▶ [Try it]
Among the entries, find each line that includes the string "will" and list it.

[Dataset entries]
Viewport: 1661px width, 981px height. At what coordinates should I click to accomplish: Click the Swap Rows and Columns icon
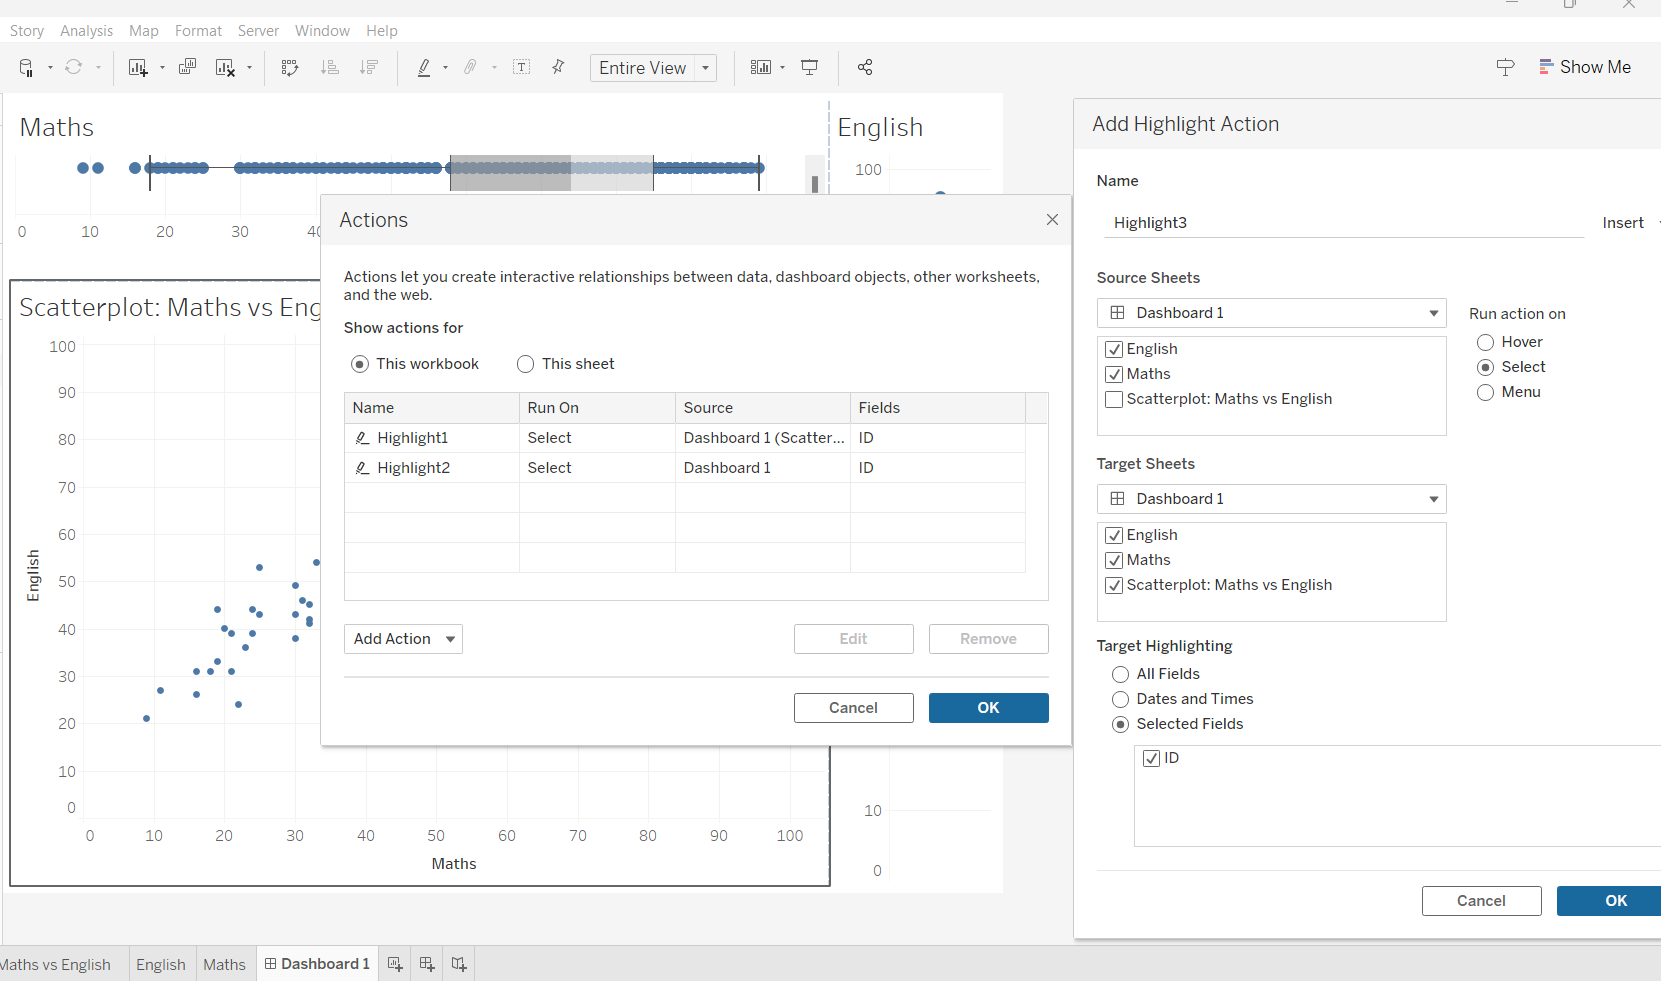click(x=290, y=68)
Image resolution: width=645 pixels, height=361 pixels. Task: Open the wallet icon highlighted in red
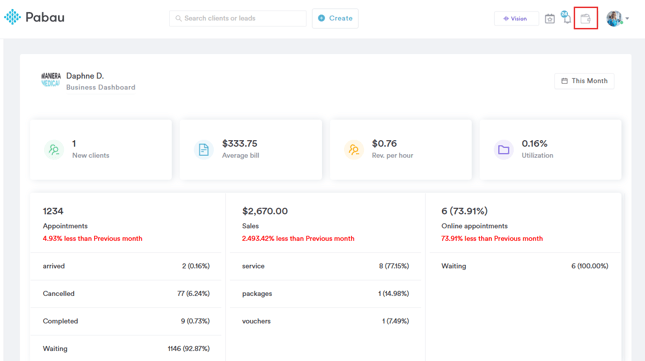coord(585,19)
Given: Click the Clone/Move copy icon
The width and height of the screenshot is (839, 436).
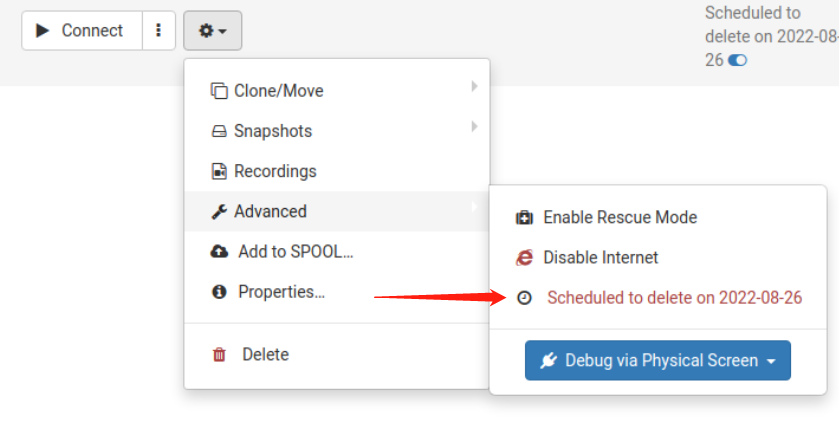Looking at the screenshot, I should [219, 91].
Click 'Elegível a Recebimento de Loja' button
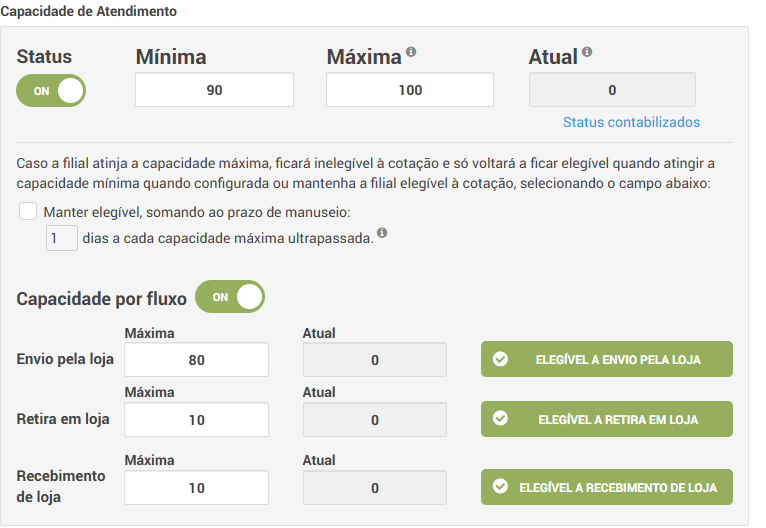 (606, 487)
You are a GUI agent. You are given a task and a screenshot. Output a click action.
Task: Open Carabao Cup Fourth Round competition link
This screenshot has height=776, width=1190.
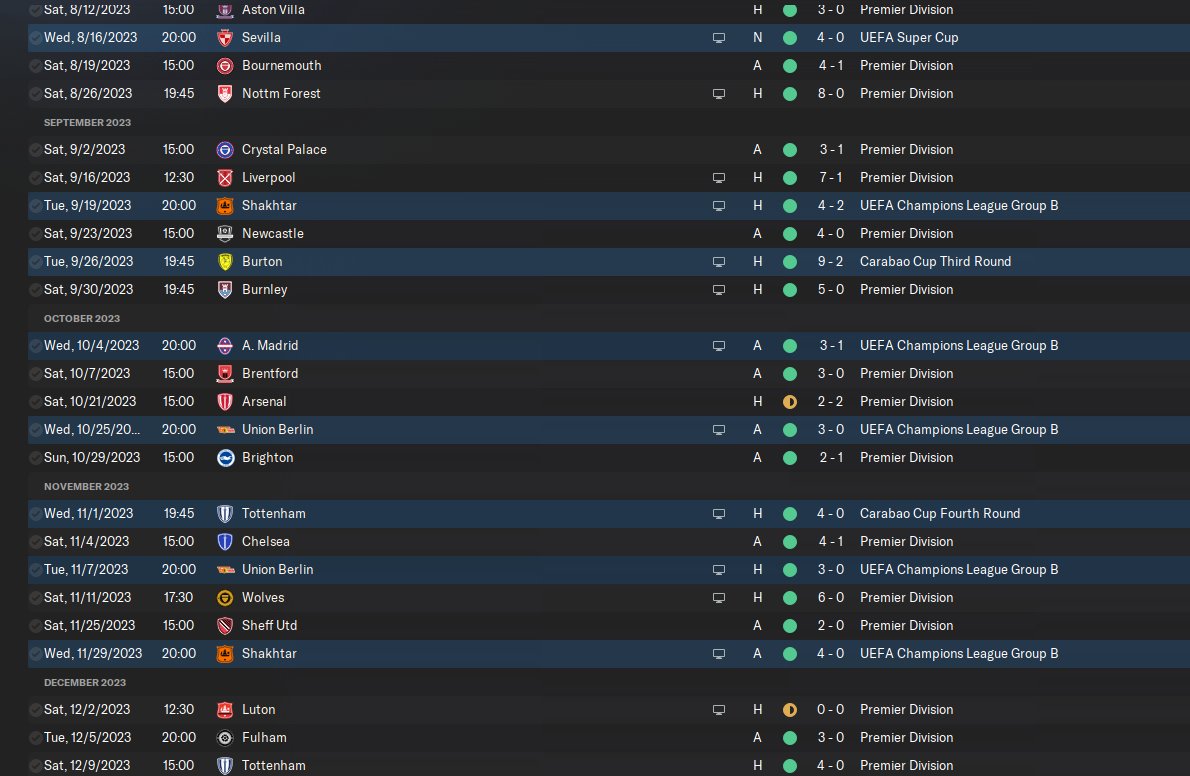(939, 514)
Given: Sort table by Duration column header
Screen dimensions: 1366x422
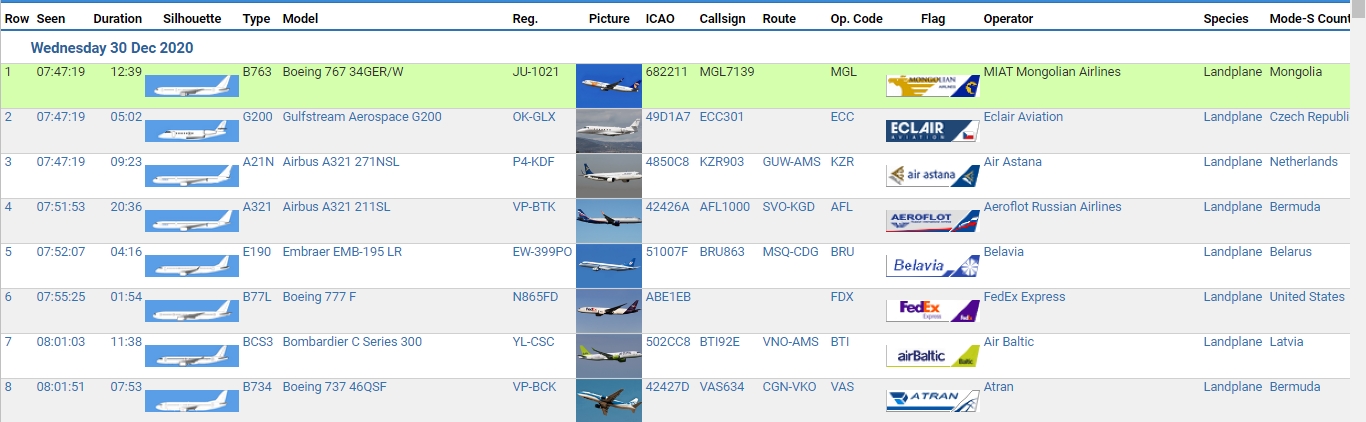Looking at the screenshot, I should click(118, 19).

...

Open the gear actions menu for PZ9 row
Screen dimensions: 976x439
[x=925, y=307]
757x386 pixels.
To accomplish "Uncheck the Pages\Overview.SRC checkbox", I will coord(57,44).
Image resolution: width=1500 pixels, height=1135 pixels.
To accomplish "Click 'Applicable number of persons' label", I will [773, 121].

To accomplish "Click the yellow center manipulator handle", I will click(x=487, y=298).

▶ [Written reply]
To accomplish "Uncheck the Pages\Overview.SRC checkbox", I will coord(57,44).
To accomplish "Click 'Applicable number of persons' label", I will [773, 121].
To accomplish "Click the yellow center manipulator handle", I will click(x=487, y=298).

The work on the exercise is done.